Challenge Question 2: Suppose we were in the MLB league office and wanted to crack down on sticky stuff. A junior data scientist proposes using this hypothesis test at the \alpha =0.01 level (to be safe!) and asserting that anyone who fails this test is using sticky stuff. Why is this a bad idea?
(Non) Example 3: Improvement in Running Ability
Here is an example of when you should not use a hypothesis test. Suppose a casual observer has been watching professional cross country running and thinks a certain athlete is getting much faster. They want to use some hypothesis tests to actually see if this is the case.
The casual observer tests their instinct by running a hypothesis test to see if the runner’s last five races were faster than their previous five races. I claim that this technique is not statistically sound. The reason for this is that the conclusions you can draw from hypothesis tests are actually quite subtle.
In cross country, the course difficulty has a significant effect on a runner’s time. A hypothesis test only tells you whether or not a difference exists, not what the difference is attributable to. That means that even if the hypothesis test indicates that there is a statistically significant difference, we cannot necessarily attribute this difference to any cause.
To say that another way, hypothesis testing can’t help you decipher whether a runner got better or whether the courses were easier and this caused the runner’s times to improve.
Challenge Question Answers
- Hypothesis tests only tell you whether or not a difference exists between two groups. Hypothesis testing does not tell you anything about what the difference is attributable to. Therefore, comparing Cade Cunningham’s rookie year to his college performance runs a particularly high risk of misattributing any change in performance to change in skill level. In fact, it is more likely that any differences are attributable to the vast differences between the college and professional game.

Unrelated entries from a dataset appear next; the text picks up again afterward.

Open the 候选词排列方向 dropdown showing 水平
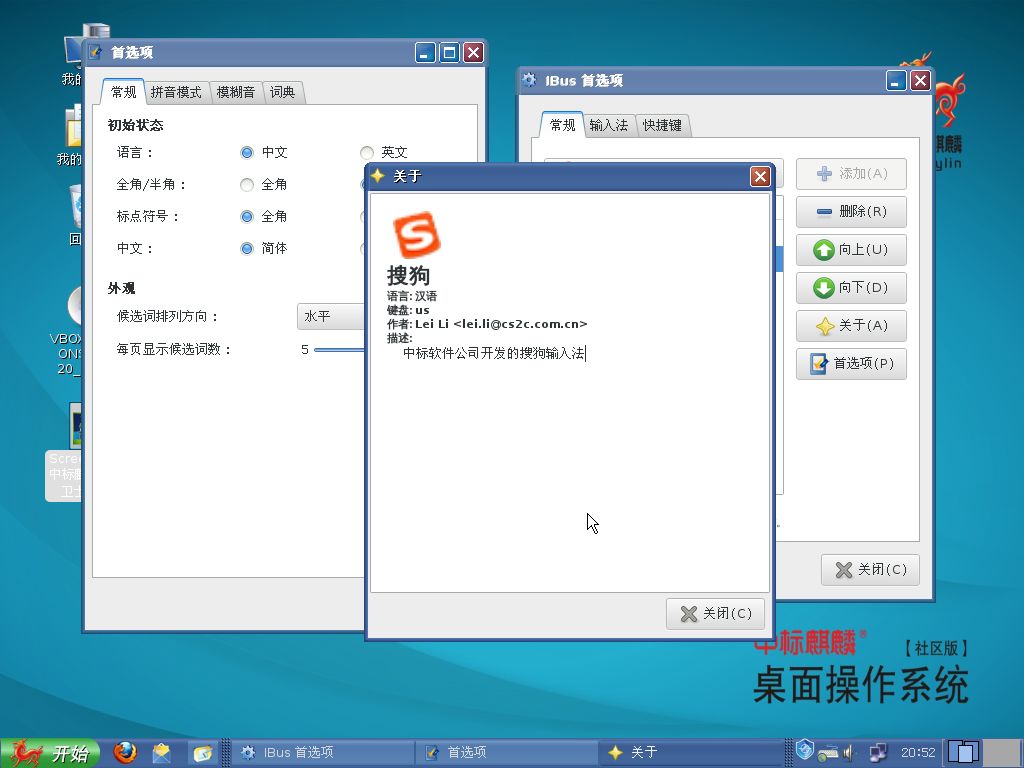Screen dimensions: 1024x768 click(332, 316)
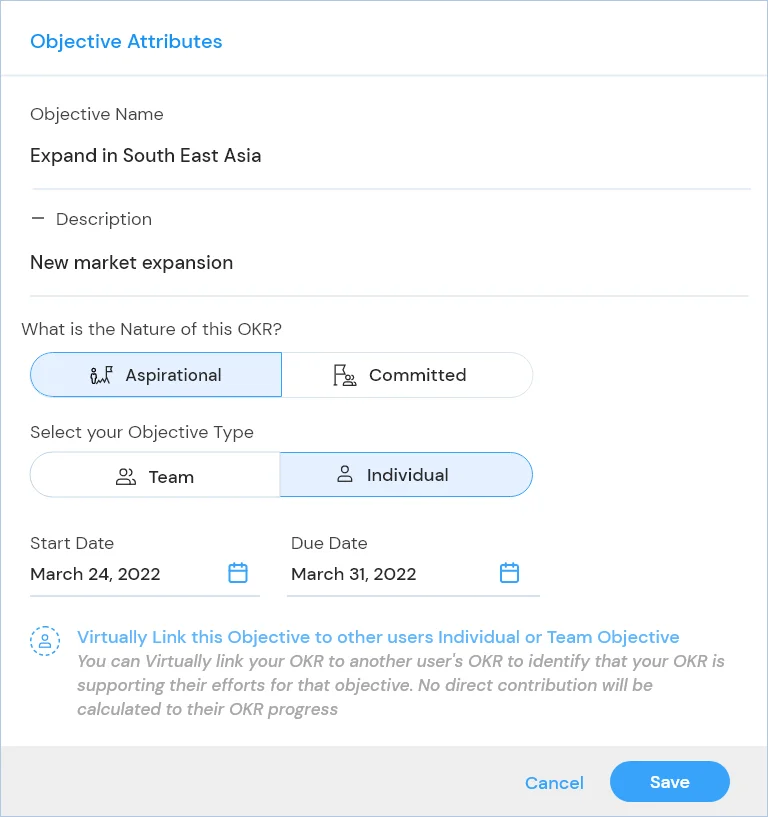Choose Committed as the OKR nature
Screen dimensions: 768x817
(x=407, y=375)
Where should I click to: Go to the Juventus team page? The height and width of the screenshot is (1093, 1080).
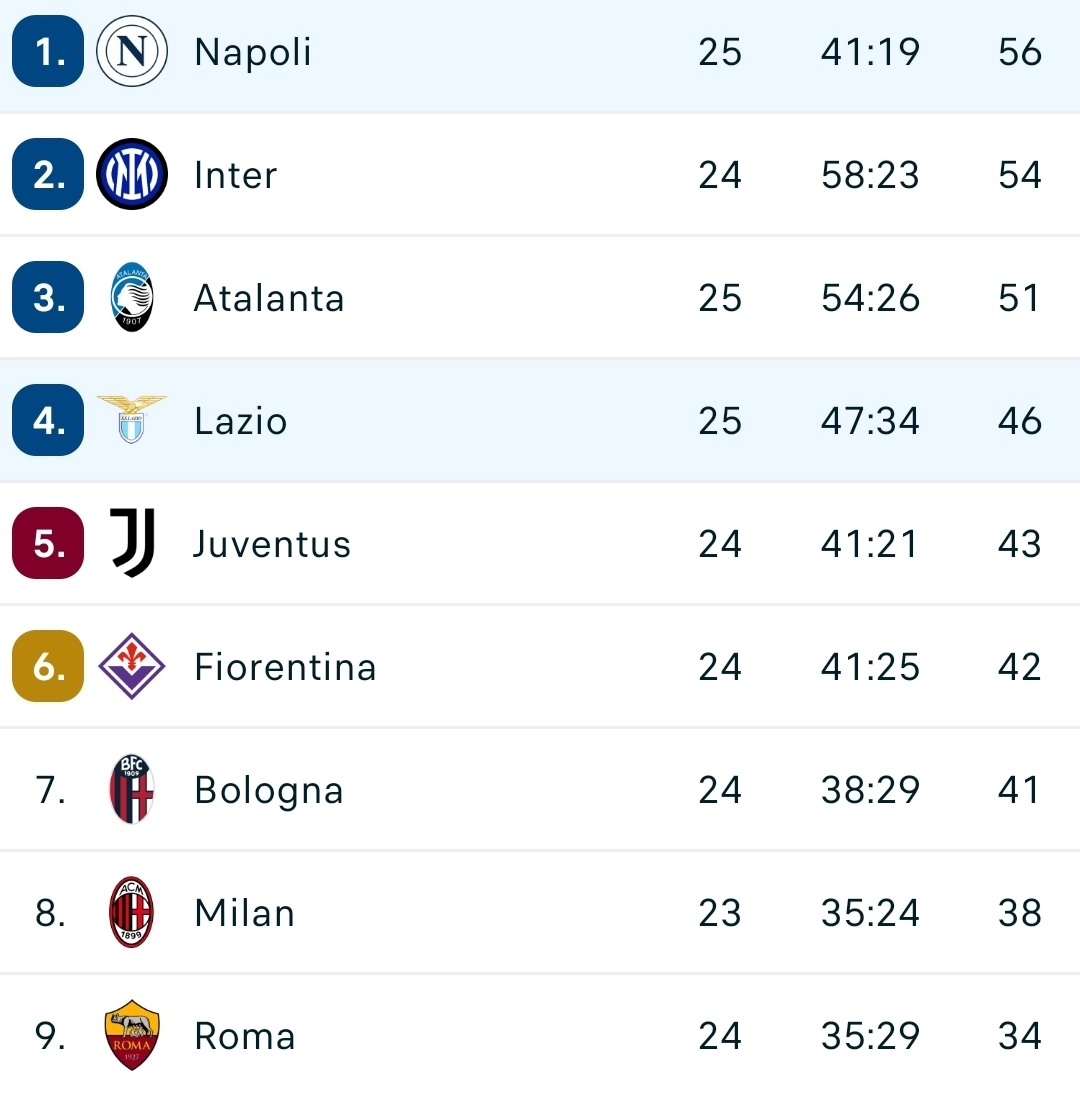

- This question asks you to think about the definition of \alpha , the probability of erroneously rejecting the null hypothesis. Moreover, it specifically concerns the multiple testing problem. Hypothesis testing is an inexact science, there exists quantifiable error. In our case, the hypothesis tests were designed to allow for a 1% chance of false positives. If we use this methodology to test every pitcher in baseball – of which there are well over 100 – then it becomes quite likely that we erroneously accuse someone of cheating.